Location
- Romeoville, Illinois United States

District information
- Type: Public School District
- Motto: Every Learner. Every Day.
- Grades: K-12
- Superintendent: Keith Wood
- District ID: 365U

Students and staff
- Students: 17,481

Other information
- Website: www.vvsd.org

= Valley View Community Unit School District 365U =

School district in Illinois, United States

Valley View School District 365U (VVSD) is located about 35 miles southwest of downtown Chicago, where Interstates 55 & 355 intersect. The district comprises most of Bolingbrook and Romeoville, Illinois. Formed in 1972, the district serves the educational needs of more than 18,000 students in 20 educational facilities. Valley View School District 365U is one of Will County's largest employers, with more than 2000 full time employees.

Voters have approved several referendums proposals in the past decade, including approval by more than a 67% margin in a $142.3 million referendum in March, 2002. No additional referendums have been requested since 2002. The Equalized Assessed Valuation of the district now stands at more than $2.1 billion. Standard & Poor's (AA−) and Moody's (A1) have both upgraded the district's bond rating in late 2005. This has resulted in a lower bond interest cost for taxpayers. The financial outlook for the next several years remains positive with additional retail and industrial property development, and slowing residential construction occurring in both communities within the district boundaries.

What to work on
Reproduce the Valley View school district text above word for word, in full.

Dataset extract
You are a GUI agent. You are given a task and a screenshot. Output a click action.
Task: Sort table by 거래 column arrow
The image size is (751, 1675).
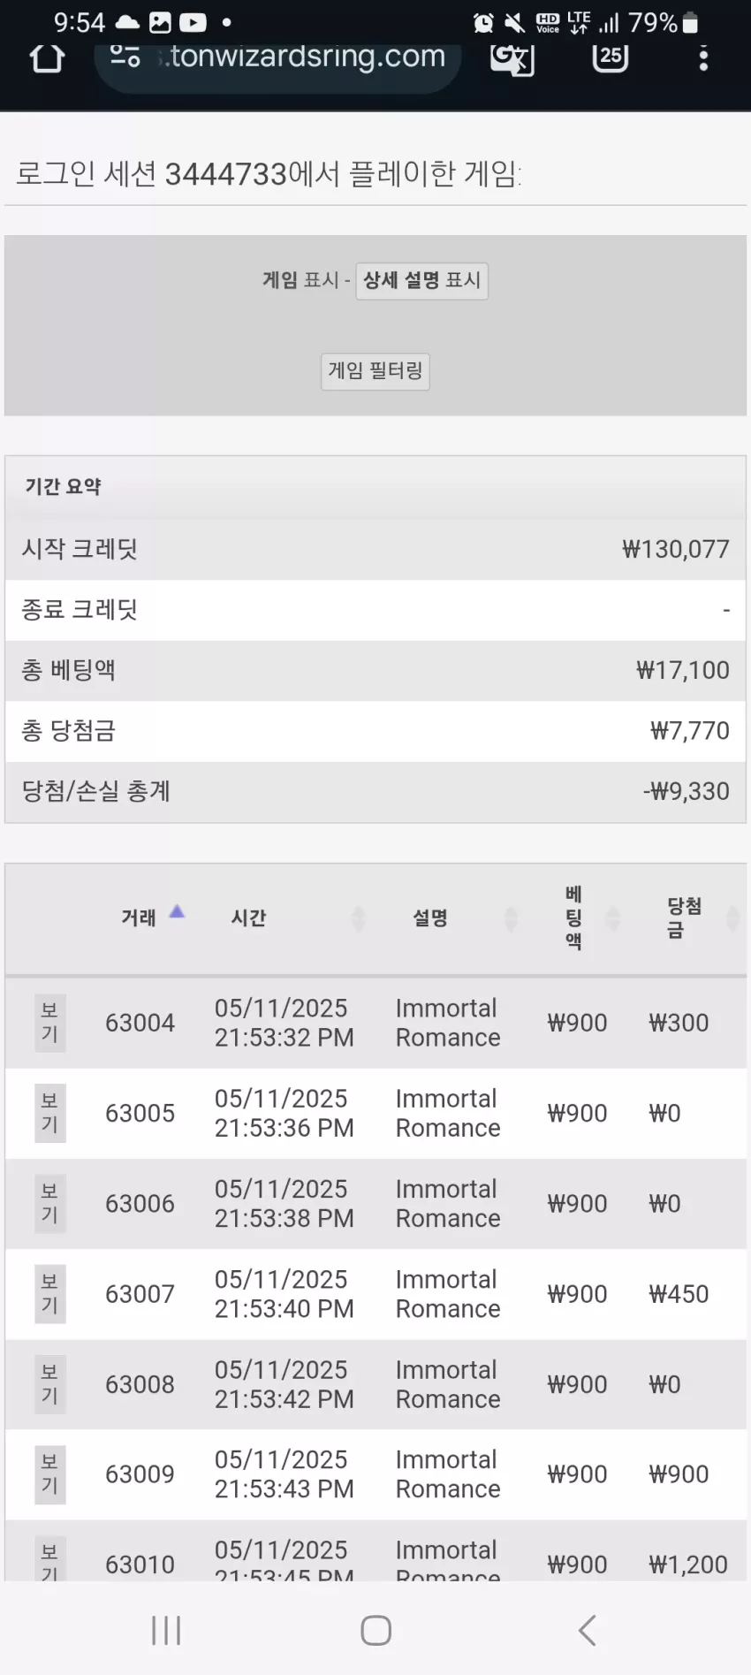[177, 912]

Final result
Location
- Romeoville, Illinois United States

District information
- Type: Public School District
- Motto: Every Learner. Every Day.
- Grades: K-12
- Superintendent: Keith Wood
- District ID: 365U

Students and staff
- Students: 17,481

Other information
- Website: www.vvsd.org

= Valley View Community Unit School District 365U =

School district in Illinois, United States

Valley View School District 365U (VVSD) is located about 35 miles southwest of downtown Chicago, where Interstates 55 & 355 intersect. The district comprises most of Bolingbrook and Romeoville, Illinois. Formed in 1972, the district serves the educational needs of more than 18,000 students in 20 educational facilities. Valley View School District 365U is one of Will County's largest employers, with more than 2000 full time employees.

Voters have approved several referendums proposals in the past decade, including approval by more than a 67% margin in a $142.3 million referendum in March, 2002. No additional referendums have been requested since 2002. The Equalized Assessed Valuation of the district now stands at more than $2.1 billion. Standard & Poor's (AA−) and Moody's (A1) have both upgraded the district's bond rating in late 2005. This has resulted in a lower bond interest cost for taxpayers. The financial outlook for the next several years remains positive with additional retail and industrial property development, and slowing residential construction occurring in both communities within the district boundaries.